Thursday, February 9, 2017

Burdens Carried

Sorry it's been a while yet. Lately I've been dwelling on things I keep close to the vest.. So I haven't necessarily known what to say to this audience necessarily. I prolly still don't, but wanted to post something if for no other reason than to release some anxiety by writing.

The other day I came across this story and it seems appropriate to share at this time:
One evening a few years ago, I was interviewing adults for renewal of their temple recommends. A middle-aged woman came in for her interview. She had been married in the temple and was active in the Church all her life.
I sensed a deep sadness in her soul. As the interview progressed, I received a spiritual impression. I said to her, “Sister, I have the impression that you made a serious mistake when you were a teenager that you haven’t confessed to a priesthood leader. Would you be willing to tell me about it?”
She immediately began to cry. She told me that was true, but she had always felt too embarrassed to confess it to a bishop. As she confessed what she had done, she shared sufficient detail for me to make a determination of her worthiness.
The confession of her sin to a priesthood leader marked the end of her repentance process rather than the beginning. She had unnecessarily carried the burden and sorrow of that sin for more than 30 years.
Because she had completed the final step of repentance, her guilt was swept away. I would occasionally see her after the night of that interview. Her countenance became bright, and she was happy.... [and] was relieved of feelings of guilt that she had carried far too many years.
This is something I understand. I was actually very grateful to come across this story because it was one of those confirming moments of "I am not alone." I remember sitting in a bishop's office in college, confessing something that had happened over ten years prior, feeling a little worried the bishop would think I was a tad silly for telling him about something so old.... but also confident, because of the nature of what had happened, that I absolutely needed to take care of it with a bishop. I was certainly embarrassed and full of sorrow, but also grateful for the opportunity to cease carrying the burden on my own, and instead, allow the Savior to take it from me. Realistically it's still something I continue to carry, but I know I am not carrying it alone, even if I haven't been able to completely give it to the Lord yet. And, for that I am grateful.

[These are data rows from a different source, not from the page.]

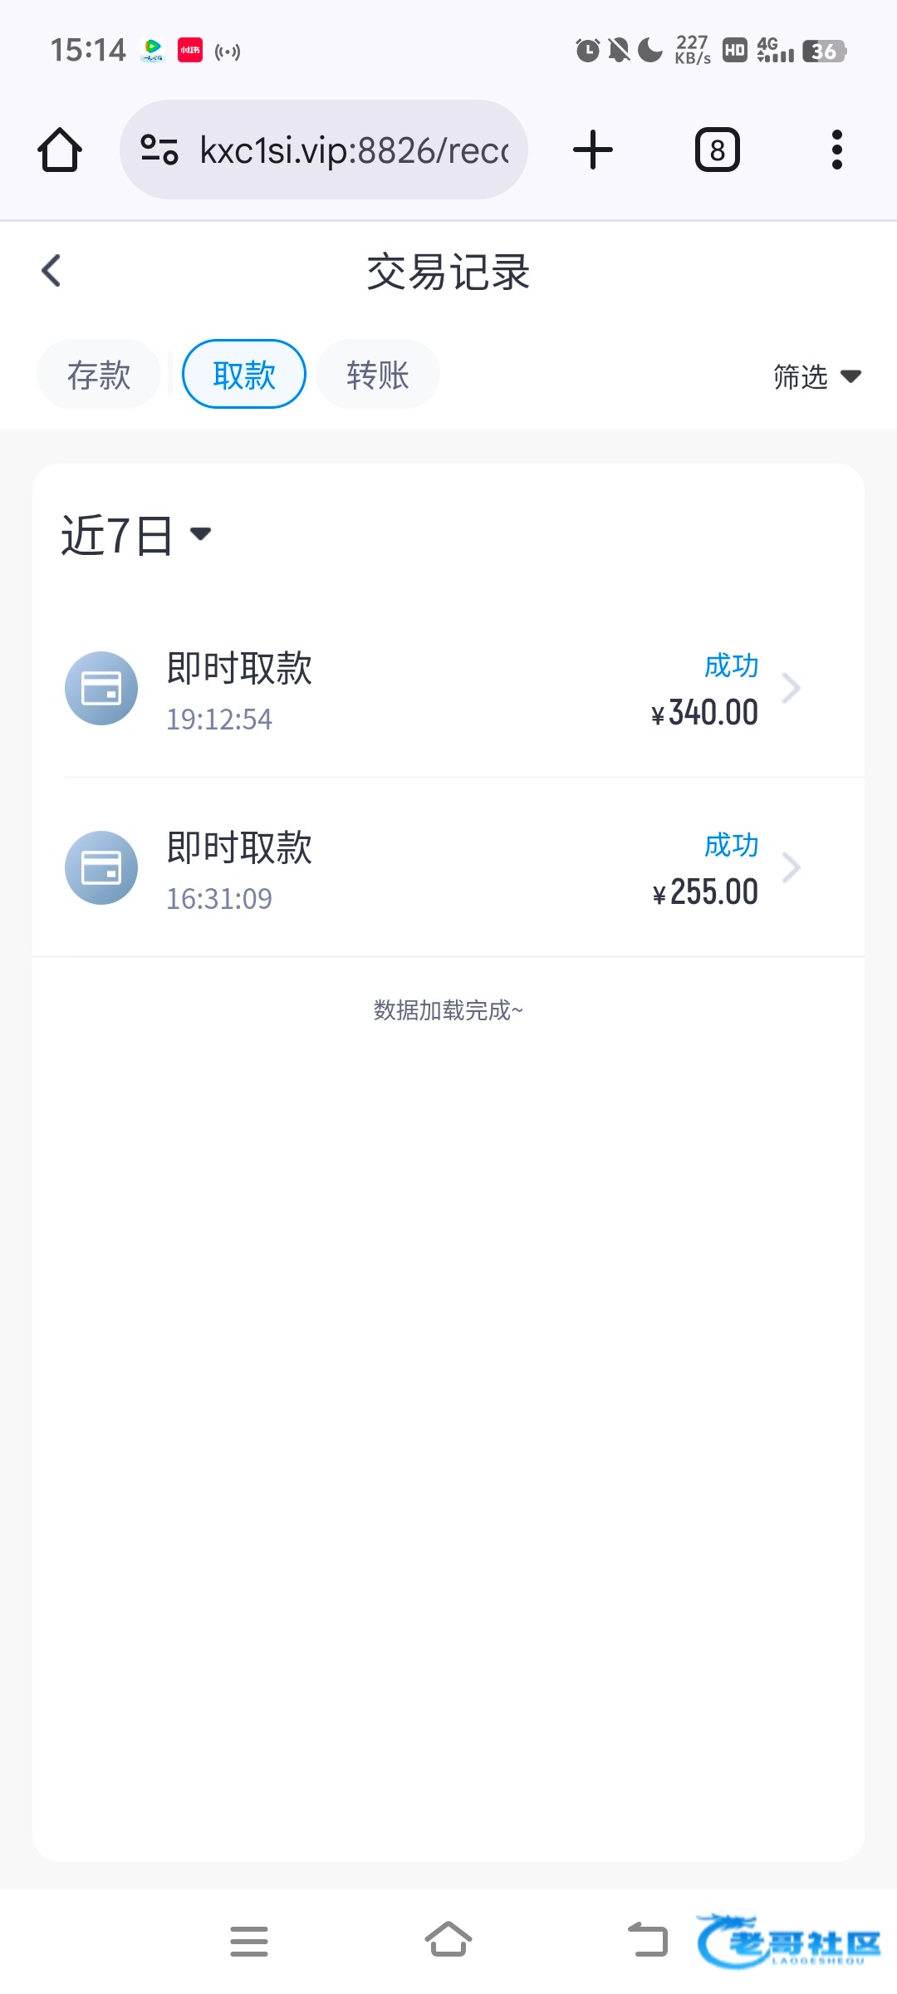897x1994 pixels.
Task: Switch to the 存款 deposit tab
Action: point(99,375)
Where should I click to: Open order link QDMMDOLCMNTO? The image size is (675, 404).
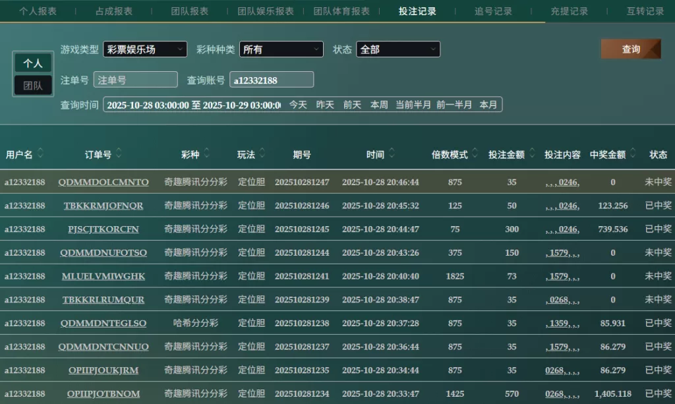[x=103, y=183]
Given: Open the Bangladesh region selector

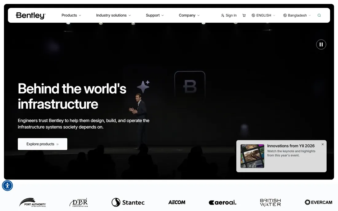Looking at the screenshot, I should point(297,15).
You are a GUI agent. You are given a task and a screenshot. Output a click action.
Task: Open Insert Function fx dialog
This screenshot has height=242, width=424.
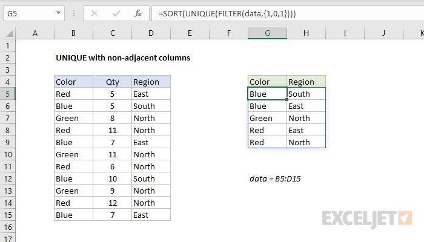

It makes me sad to think that there are probably many people in this boat, carrying their burdens alone because they have yet to take the courage to get help in giving them away to the Lord. 'Cause it sucks to be in that boat.

I was reading through some emails the other day and found a friend's account of her impressions of me before we had ever spoken. I'll share some of what she said.
I remember looking at you sometimes and thinking that you looked tired or sad- but that you probably wouldn't tell me if I asked anyway.
I suppose I find that interesting. I don't remember specifics from the time period... but I know I was in a spiritual low point at the time and often found myself feeling sullen at church where she had the most opportunity to observe my mood. I mean it's always interesting to see what people thought of you before you became friends, or even early in your friendship... but really I've always been impressed by the level of intuition that observation required. Rarely do I wear my emotions on my face obviously enough for the average person to notice and only when I really don't give a crap haha. Happens more often when I'm grumpy ;) What it comes down to I think, is that I was carrying a burden, a few perhaps. Not "burdens" in the above context meaning ones that needed to be taken to a bishop, but burdens none the less. Burdens that could have been lightened had I found a way at the time to ask my Heavenly Father for help in carrying them, healing them. Burdens can be traumas, trials, sins... no matter the reason, they weigh on our souls and in the long run can effect our countenance. And that is most easily observed by people listening to the Holy Ghost. I look forward to the next chance I have to be prompted by the Spirit, assuming I am smart enough to act on it... so that I can help someone figure out how to lighten their burdens.. wether thats by encouraging them to take it to the Lord, or by listening and becoming their friend. It's a wonderful blessing to help someone lighten their load.